PAGE EXTRACT START
In the post “efficient market theory” world of 2011, with high-frequency trading accounting for up to 70% of the market’s explosive trading volume, and short-term-momentum-driven and information-driven (legal and illegal) speculation overwhelming long-term investors in the marketplace, and highly leveraged derivative speculation overwhelming the use of derivatives for genuine risk management purposes, the policy case for a well-designed FTT is overwhelming. The fact that it can generate billions of dollars in badly needed tax revenues is a bonus, one that any genuine deficit hawk should favor.

The mechanical feasibility of collecting the tax in our digital world is now well-documented in a study by the Institute of Development Studies, and can be seen in practice in the UK, Singapore, Hong Kong, and Switzerland to name just a few.  As Bloomberg View points out, the UK’s refusal to endorse the EU proposal appears highly hypocritical in light of the century-old stamp duty in the UK. The tax has hardly shifted equity trading offshore as FTT critics suggest.  How society chooses to allocate the revenues – for example to third-world development as Bill Gates advocates – is a separate question.
PAGE EXTRACT END
RECORDED INFORMATION START
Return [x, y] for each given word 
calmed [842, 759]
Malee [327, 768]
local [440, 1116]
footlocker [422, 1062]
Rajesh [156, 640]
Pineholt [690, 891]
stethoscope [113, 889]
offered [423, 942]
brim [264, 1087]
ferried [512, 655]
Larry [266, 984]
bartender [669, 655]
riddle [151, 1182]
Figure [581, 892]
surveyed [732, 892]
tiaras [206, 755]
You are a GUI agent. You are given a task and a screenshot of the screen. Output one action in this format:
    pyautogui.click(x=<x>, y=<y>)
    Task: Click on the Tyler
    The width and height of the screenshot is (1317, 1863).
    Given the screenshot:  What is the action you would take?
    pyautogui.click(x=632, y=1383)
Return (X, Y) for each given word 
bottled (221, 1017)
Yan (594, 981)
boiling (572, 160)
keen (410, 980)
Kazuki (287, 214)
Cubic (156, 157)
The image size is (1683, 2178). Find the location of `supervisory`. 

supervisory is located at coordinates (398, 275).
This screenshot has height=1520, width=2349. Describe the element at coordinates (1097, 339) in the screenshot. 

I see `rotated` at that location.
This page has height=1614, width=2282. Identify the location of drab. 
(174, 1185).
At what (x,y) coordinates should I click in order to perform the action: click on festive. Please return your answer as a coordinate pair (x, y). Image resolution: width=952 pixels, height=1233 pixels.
RECORDED INFORMATION END
PROBLEM SET -
1. Render this sentence from the passage on the financial transaction tax into Spanish: "The tax has hardly shifted equity trading offshore as FTT critics suggest."
2. Repeat the portion of the passage on the financial transaction tax that begins at the words "The mechanical feasibility" and stops after "a separate question.".
The rows have no connection to the passage on the financial transaction tax.

SET OF ANSWERS -
1. El impuesto apenas ha desplazado la negociación de acciones hacia el extranjero, como sugieren los críticos del FTT.

2.
The mechanical feasibility of collecting the tax in our digital world is now well-documented in a study by the Institute of Development Studies, and can be seen in practice in the UK, Singapore, Hong Kong, and Switzerland to name just a few.  As Bloomberg View points out, the UK’s refusal to endorse the EU proposal appears highly hypocritical in light of the century-old stamp duty in the UK. The tax has hardly shifted equity trading offshore as FTT critics suggest.  How society chooses to allocate the revenues – for example to third-world development as Bill Gates advocates – is a separate question.